The problem, he explained, was communication.
“Although we might be able to change how we see the world and other people, we cannot yet change what people say without completely severing the possibility of interaction and social functioning. Of course, there are avatars that can interact and talk with us, but their usefulness is primarily limited to sexual recreation. While increasing numbers of young men are withdrawing into a virtual world where they only have to interact with avatars, this is not a realistic solution for most of us. Within the context of family life, and certainly within the context of work and meaningful engagement with the world, it is inescapable that we must interact with real people.”
“But this creates an obvious dilemma. As we’ve become increasingly accustomed to viewing only customized versions of our external environment, our tolerance at being unable to customize what people say will likely decrease. If Steve is able to change his wife’s appearance from one of tired irritation to one of cheerful availability, what happens when the words she speaks reflect the former reality and not the latter? In an environment where everything we see can be customized, there is bound to be something strangely incongruous about communication that remains immune to customization.”
The professor tentatively suggested that perhaps a solution to this problem would be found, not in technology, but in a type of reverse-engineered cognitive behavioral therapy.
“What if we could learn to continually reframe what people say to us, so that it can be absorbed within our own ego boundaries? Though this strategy may sound complex, it involves some basic communication paradigms that many of us already do naturally anyway.”
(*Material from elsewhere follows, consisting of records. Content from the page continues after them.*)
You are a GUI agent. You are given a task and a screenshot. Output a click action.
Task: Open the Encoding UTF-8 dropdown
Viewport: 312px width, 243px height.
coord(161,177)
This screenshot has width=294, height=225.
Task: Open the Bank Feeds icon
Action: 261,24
Then, turning to the overhead again, Dr. Updike illustrated these strategies with a series of bullet points that included things like:
- When people say something that disrupts your personal reality, simply ignore it.
- Whenever possible, interpret people’s words in light of what you would like them to mean.
- When people talk to you, impose your own context onto their words.
“What I am suggesting,” the professor explained, “is that the auditory correlate to a customized landscape may be found, not in changing what people say, nor through changing what we hear. Rather, it is found by changing the meanings we choose to recognize.”
Anticipating objections from his listeners, the professor admitted that there might seem something self-serving to this reframing strategy. “But let’s not forget” he explained, “that as far back as the twentieth-century, theorists began understanding that we are all trapped in our own language games, that no interpretation of a text can claim the rigid absolutism of epistemic objectively. Applying this principle to ordinary conversation, all dialogue becomes a type of monologue. After all, what does someone’s words mean to me other than what I choose for those words to mean to me?”
“Indeed,” Professor Updike concluded, “in a world dominated by our virtual habits, attentive listening may soon become as cumbersome as writing a letter by hand.”